═════ Entries shown

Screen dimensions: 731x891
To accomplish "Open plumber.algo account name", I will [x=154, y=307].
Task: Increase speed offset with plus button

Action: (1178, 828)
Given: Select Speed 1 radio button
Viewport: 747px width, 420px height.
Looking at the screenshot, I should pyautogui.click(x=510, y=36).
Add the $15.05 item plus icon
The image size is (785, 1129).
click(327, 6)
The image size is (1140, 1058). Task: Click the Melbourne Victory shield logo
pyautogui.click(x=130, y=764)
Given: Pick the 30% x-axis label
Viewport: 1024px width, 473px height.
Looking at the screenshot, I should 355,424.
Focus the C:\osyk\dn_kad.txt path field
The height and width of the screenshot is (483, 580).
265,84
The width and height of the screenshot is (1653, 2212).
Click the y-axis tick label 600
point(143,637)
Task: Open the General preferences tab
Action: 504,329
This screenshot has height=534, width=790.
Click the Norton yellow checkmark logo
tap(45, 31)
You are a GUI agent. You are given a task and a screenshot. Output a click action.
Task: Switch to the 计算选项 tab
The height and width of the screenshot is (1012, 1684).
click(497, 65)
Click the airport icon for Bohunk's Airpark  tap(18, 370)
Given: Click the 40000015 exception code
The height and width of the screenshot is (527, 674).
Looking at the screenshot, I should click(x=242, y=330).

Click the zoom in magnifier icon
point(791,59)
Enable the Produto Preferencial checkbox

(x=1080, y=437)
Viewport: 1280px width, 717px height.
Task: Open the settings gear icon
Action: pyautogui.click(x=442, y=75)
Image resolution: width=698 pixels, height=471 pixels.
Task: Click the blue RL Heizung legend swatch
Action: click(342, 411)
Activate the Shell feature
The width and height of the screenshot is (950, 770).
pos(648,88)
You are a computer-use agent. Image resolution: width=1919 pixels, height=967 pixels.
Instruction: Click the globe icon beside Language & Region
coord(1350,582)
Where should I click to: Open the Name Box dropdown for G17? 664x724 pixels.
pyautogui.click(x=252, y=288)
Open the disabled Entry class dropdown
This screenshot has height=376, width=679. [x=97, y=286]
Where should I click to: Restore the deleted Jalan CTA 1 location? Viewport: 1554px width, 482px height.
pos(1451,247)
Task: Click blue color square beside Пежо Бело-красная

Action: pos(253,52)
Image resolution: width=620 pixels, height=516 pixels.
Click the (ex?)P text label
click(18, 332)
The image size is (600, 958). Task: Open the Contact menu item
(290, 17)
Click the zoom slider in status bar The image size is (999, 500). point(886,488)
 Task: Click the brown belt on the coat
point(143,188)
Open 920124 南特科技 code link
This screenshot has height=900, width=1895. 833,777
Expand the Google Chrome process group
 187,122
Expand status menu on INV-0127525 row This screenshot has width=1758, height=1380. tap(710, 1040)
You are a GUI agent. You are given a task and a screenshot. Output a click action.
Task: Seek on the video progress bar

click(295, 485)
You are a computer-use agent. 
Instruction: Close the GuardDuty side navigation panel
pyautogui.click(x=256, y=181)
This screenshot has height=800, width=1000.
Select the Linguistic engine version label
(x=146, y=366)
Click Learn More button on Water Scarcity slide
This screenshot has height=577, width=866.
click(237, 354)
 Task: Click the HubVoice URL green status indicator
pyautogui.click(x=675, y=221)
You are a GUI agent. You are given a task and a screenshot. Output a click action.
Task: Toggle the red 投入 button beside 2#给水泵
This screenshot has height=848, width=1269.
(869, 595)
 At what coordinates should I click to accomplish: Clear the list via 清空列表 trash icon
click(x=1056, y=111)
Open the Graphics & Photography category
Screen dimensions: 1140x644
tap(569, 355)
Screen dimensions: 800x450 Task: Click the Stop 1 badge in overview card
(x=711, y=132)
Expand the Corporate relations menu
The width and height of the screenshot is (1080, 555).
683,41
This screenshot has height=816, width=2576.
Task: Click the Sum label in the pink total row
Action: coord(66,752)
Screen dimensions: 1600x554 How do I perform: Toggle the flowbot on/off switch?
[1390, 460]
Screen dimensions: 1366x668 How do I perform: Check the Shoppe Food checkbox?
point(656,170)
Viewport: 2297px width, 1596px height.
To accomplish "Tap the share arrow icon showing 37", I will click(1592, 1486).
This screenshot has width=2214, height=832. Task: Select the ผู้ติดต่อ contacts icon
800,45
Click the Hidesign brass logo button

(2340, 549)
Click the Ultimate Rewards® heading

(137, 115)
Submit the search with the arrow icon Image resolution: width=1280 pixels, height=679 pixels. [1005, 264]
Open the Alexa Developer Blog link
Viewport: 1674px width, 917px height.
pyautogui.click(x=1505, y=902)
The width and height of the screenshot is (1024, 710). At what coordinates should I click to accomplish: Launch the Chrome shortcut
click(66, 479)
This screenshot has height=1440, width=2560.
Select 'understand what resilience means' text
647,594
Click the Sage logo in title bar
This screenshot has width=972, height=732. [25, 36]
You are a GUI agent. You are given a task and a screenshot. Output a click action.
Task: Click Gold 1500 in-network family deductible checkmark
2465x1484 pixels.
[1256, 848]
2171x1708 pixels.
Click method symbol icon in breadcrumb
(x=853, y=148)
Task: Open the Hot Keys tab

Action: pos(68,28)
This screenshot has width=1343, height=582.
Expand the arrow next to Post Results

══════════

— What the task asks —
Quote the material starting at the line containing "Click the zoom slider" and ending at the line containing "Expand status menu", both lines included.

— Response —
Click the zoom slider in status bar The image size is (999, 500). point(886,488)
 Task: Click the brown belt on the coat
point(143,188)
Open 920124 南特科技 code link
This screenshot has height=900, width=1895. 833,777
Expand the Google Chrome process group
 187,122
Expand status menu on INV-0127525 row This screenshot has width=1758, height=1380. tap(710, 1040)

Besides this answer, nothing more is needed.